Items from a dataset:
((
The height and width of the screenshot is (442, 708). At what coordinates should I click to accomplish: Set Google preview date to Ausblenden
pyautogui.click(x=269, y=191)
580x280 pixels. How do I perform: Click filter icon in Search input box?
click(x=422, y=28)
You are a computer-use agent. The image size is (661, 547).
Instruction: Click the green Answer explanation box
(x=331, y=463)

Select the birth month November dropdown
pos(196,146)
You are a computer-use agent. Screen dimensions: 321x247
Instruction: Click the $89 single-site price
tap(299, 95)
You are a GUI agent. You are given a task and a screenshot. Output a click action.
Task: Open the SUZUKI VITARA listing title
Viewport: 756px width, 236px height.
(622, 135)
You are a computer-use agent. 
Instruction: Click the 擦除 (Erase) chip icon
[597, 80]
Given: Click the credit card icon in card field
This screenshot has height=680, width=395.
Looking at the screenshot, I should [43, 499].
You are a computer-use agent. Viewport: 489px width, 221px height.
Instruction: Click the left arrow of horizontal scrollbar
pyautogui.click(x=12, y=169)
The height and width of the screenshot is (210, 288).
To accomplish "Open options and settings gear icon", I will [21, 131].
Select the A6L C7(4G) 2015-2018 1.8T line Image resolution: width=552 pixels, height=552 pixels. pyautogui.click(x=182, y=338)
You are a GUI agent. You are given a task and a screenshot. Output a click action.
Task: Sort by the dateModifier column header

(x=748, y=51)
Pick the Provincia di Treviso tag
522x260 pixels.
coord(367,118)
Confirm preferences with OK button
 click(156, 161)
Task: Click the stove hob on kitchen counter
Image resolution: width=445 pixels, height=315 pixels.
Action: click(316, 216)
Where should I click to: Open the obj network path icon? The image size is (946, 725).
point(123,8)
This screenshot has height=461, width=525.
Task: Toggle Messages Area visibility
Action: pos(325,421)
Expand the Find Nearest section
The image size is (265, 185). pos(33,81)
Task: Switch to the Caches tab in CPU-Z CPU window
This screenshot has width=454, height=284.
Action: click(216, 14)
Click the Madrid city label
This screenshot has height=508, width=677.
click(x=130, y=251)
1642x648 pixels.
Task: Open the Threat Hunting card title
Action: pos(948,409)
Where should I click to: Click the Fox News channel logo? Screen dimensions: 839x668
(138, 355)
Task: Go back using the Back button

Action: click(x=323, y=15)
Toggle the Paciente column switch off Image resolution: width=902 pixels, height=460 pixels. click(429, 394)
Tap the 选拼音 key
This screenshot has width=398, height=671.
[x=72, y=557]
))
Exercise: Each line of the records above must be copied exactly.

Answer box:
The height and width of the screenshot is (442, 708). At what coordinates should I click to accomplish: Set Google preview date to Ausblenden
pyautogui.click(x=269, y=191)
580x280 pixels. How do I perform: Click filter icon in Search input box?
click(x=422, y=28)
You are a computer-use agent. The image size is (661, 547).
Instruction: Click the green Answer explanation box
(x=331, y=463)

Select the birth month November dropdown
pos(196,146)
You are a computer-use agent. Screen dimensions: 321x247
Instruction: Click the $89 single-site price
tap(299, 95)
You are a GUI agent. You are given a task and a screenshot. Output a click action.
Task: Open the SUZUKI VITARA listing title
Viewport: 756px width, 236px height.
(622, 135)
You are a computer-use agent. 
Instruction: Click the 擦除 (Erase) chip icon
[597, 80]
Given: Click the credit card icon in card field
This screenshot has height=680, width=395.
Looking at the screenshot, I should [43, 499].
You are a computer-use agent. Viewport: 489px width, 221px height.
Instruction: Click the left arrow of horizontal scrollbar
pyautogui.click(x=12, y=169)
The height and width of the screenshot is (210, 288).
To accomplish "Open options and settings gear icon", I will [21, 131].
Select the A6L C7(4G) 2015-2018 1.8T line Image resolution: width=552 pixels, height=552 pixels. pyautogui.click(x=182, y=338)
You are a GUI agent. You are given a task and a screenshot. Output a click action.
Task: Sort by the dateModifier column header

(x=748, y=51)
Pick the Provincia di Treviso tag
522x260 pixels.
coord(367,118)
Confirm preferences with OK button
 click(156, 161)
Task: Click the stove hob on kitchen counter
Image resolution: width=445 pixels, height=315 pixels.
Action: click(316, 216)
Where should I click to: Open the obj network path icon? The image size is (946, 725).
point(123,8)
This screenshot has height=461, width=525.
Task: Toggle Messages Area visibility
Action: pos(325,421)
Expand the Find Nearest section
The image size is (265, 185). pos(33,81)
Task: Switch to the Caches tab in CPU-Z CPU window
This screenshot has width=454, height=284.
Action: click(216, 14)
Click the Madrid city label
This screenshot has height=508, width=677.
click(x=130, y=251)
1642x648 pixels.
Task: Open the Threat Hunting card title
Action: pos(948,409)
Where should I click to: Click the Fox News channel logo? Screen dimensions: 839x668
(138, 355)
Task: Go back using the Back button

Action: click(x=323, y=15)
Toggle the Paciente column switch off Image resolution: width=902 pixels, height=460 pixels. click(429, 394)
Tap the 选拼音 key
This screenshot has width=398, height=671.
[x=72, y=557]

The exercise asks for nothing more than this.